**Records provided:**
=======

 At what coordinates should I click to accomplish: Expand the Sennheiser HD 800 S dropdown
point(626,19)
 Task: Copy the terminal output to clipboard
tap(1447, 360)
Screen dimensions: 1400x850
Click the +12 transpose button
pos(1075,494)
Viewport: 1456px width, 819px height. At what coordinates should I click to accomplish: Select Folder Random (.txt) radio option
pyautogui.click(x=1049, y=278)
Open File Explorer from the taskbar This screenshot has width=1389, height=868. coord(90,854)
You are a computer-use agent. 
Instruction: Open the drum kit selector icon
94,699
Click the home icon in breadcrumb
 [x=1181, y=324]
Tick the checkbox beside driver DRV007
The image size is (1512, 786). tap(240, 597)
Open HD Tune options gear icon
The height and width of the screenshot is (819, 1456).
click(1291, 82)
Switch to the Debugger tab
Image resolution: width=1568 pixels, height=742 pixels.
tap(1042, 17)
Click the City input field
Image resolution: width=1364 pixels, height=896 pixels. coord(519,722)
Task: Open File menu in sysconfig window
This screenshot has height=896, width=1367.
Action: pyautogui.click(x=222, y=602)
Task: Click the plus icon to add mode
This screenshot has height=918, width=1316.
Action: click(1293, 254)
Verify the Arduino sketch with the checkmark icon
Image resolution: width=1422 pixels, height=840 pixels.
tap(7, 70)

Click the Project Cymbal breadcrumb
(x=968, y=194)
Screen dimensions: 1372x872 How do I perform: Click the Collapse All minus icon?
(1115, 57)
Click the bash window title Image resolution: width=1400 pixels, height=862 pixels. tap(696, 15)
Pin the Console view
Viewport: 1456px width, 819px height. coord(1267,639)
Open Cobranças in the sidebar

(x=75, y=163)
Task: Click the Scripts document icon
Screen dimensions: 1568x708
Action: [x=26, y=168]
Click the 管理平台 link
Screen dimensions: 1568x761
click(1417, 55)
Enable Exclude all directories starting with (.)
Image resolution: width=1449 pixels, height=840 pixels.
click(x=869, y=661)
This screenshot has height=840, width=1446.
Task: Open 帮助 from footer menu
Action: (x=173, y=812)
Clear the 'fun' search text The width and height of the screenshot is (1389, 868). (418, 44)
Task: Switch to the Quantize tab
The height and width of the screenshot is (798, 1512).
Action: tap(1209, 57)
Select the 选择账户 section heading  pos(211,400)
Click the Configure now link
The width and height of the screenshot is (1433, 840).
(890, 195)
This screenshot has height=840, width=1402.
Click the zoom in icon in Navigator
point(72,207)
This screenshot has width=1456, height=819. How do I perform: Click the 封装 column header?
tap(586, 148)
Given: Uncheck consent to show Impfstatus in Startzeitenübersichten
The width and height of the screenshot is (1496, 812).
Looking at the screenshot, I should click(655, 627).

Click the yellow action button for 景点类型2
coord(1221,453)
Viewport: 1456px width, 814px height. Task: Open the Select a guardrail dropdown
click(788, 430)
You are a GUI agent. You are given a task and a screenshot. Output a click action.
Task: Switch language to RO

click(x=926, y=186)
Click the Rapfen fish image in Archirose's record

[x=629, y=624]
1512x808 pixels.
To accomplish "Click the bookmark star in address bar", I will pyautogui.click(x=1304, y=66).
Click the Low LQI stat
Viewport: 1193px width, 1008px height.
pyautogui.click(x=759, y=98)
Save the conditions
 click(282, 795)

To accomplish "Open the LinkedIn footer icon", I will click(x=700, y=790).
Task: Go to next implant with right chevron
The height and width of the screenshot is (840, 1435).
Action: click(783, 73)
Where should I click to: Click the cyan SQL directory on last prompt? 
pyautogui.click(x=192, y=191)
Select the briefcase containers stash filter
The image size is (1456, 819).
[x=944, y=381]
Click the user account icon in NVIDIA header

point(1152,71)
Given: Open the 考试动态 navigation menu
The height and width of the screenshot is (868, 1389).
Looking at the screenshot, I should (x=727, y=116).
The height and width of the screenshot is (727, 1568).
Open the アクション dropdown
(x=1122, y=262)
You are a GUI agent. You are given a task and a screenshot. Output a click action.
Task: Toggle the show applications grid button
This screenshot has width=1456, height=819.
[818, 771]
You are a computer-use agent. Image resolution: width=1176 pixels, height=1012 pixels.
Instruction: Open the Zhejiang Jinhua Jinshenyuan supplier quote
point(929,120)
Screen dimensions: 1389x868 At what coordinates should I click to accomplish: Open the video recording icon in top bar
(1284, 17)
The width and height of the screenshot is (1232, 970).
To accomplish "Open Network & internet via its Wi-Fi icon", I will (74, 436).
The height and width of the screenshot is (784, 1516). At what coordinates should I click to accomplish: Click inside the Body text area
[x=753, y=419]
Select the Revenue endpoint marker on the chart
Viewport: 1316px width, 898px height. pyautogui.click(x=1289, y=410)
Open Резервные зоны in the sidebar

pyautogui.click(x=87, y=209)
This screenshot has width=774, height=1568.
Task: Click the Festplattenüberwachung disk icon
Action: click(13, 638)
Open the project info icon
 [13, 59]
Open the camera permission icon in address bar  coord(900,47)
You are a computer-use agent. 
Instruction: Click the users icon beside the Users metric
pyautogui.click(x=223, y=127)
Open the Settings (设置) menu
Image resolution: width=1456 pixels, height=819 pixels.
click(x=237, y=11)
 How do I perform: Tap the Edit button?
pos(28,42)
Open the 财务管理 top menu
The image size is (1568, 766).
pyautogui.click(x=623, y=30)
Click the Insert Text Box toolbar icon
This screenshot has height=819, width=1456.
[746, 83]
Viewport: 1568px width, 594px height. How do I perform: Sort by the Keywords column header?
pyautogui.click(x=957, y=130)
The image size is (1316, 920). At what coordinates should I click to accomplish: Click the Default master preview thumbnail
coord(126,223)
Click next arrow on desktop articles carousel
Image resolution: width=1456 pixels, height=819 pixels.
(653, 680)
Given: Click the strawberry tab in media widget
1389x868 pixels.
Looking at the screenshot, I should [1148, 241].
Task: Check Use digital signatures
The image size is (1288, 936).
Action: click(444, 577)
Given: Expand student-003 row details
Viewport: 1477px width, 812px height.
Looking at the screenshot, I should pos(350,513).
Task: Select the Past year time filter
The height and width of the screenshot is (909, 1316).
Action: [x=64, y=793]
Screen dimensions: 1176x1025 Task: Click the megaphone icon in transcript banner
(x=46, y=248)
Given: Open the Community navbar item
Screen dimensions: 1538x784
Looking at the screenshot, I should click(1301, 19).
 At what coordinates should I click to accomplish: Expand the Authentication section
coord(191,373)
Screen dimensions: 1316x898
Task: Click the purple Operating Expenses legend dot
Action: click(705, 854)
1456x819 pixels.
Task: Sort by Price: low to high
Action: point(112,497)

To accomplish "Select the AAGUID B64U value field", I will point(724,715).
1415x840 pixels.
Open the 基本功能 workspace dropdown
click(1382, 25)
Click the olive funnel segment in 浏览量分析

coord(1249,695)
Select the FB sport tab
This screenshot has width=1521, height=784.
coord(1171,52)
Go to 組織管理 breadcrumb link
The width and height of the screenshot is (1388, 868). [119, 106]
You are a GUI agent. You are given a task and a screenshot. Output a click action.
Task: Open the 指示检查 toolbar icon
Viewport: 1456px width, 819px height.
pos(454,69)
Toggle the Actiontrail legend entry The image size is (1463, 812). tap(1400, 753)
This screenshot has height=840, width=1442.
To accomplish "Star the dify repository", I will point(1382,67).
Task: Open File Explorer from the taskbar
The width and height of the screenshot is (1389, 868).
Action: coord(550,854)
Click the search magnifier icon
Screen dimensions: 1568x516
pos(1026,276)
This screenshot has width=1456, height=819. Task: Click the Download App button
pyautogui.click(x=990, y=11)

=======

Determine the number of lines in the entries that hold "filter". Reply with that number only.

2